Task brief »
Copy the Central Park birding essay word for word, starting at "By Christian Cooper" and ending at "of migrating songbirds.".

Exercise text »
======
Three Years After a Fateful Day in Central Park, Birding Continues to Change My Life

By Christian Cooper

The author of the forthcoming book “Better Living Through Birding: Notes From a Black Man in the Natural World,” from which this essay is adapted.

Early in the morning of May 25, 2020, I biked from my apartment on Manhattan’s Lower East Side to Central Park to go birding in the Ramble. Despite the uncertainties of the time — New Yorkers were living in a hot spot of the raging Covid pandemic, with no vaccine in sight — I strove to start this warm, sunlit Memorial Day on a happy note by wandering my favorite urban woodlands in search of migrating songbirds.

I was focused on the end-of-season hunt for a mourning warbler, a small yellow and gray skulking bird that’s difficult to spot and relatively rare. I hadn’t yet seen one that year.

Visiting the park in the morning to look for birds has long been a springtime routine for me. I wake before sunrise and grab my Swarovski binoculars — a 50th-birthday present from my father — and head out the door.

On that particular day, just as I approached some ideal mourning warbler habitat, a noise shattered the tranquillity, making me wince. The sound was loud, strident and unmistakable: a person calling after a dog.

This is not terribly unusual; Central Park is full of dogs. But the dog in question was running around unleashed, and the Ramble is a protected area where dogs are required to be leashed at all times.
======
Recorded information »
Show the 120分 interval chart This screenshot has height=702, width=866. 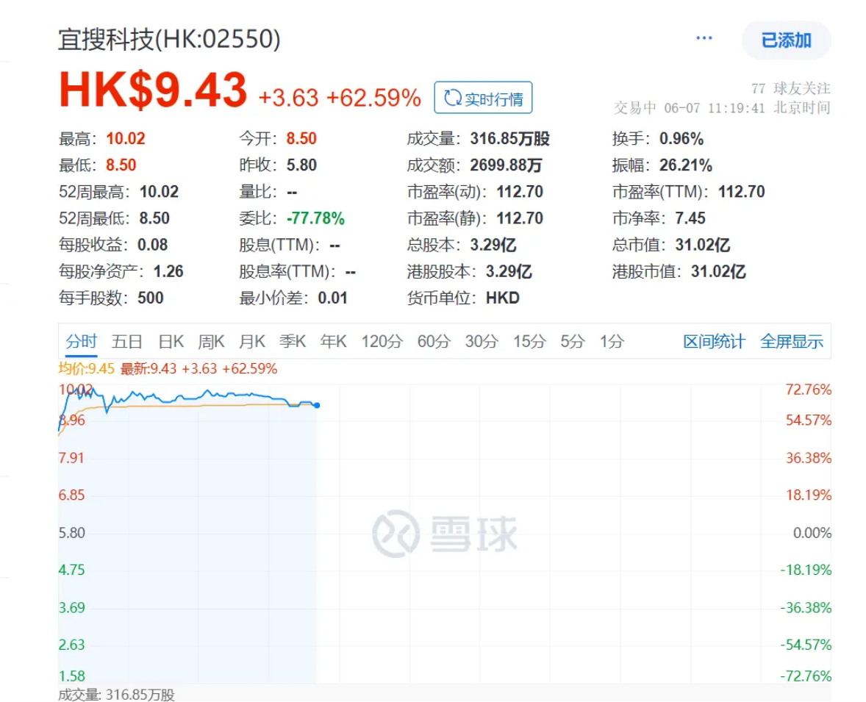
======
Written response »
By Christian Cooper

The author of the forthcoming book “Better Living Through Birding: Notes From a Black Man in the Natural World,” from which this essay is adapted.

Early in the morning of May 25, 2020, I biked from my apartment on Manhattan’s Lower East Side to Central Park to go birding in the Ramble. Despite the uncertainties of the time — New Yorkers were living in a hot spot of the raging Covid pandemic, with no vaccine in sight — I strove to start this warm, sunlit Memorial Day on a happy note by wandering my favorite urban woodlands in search of migrating songbirds.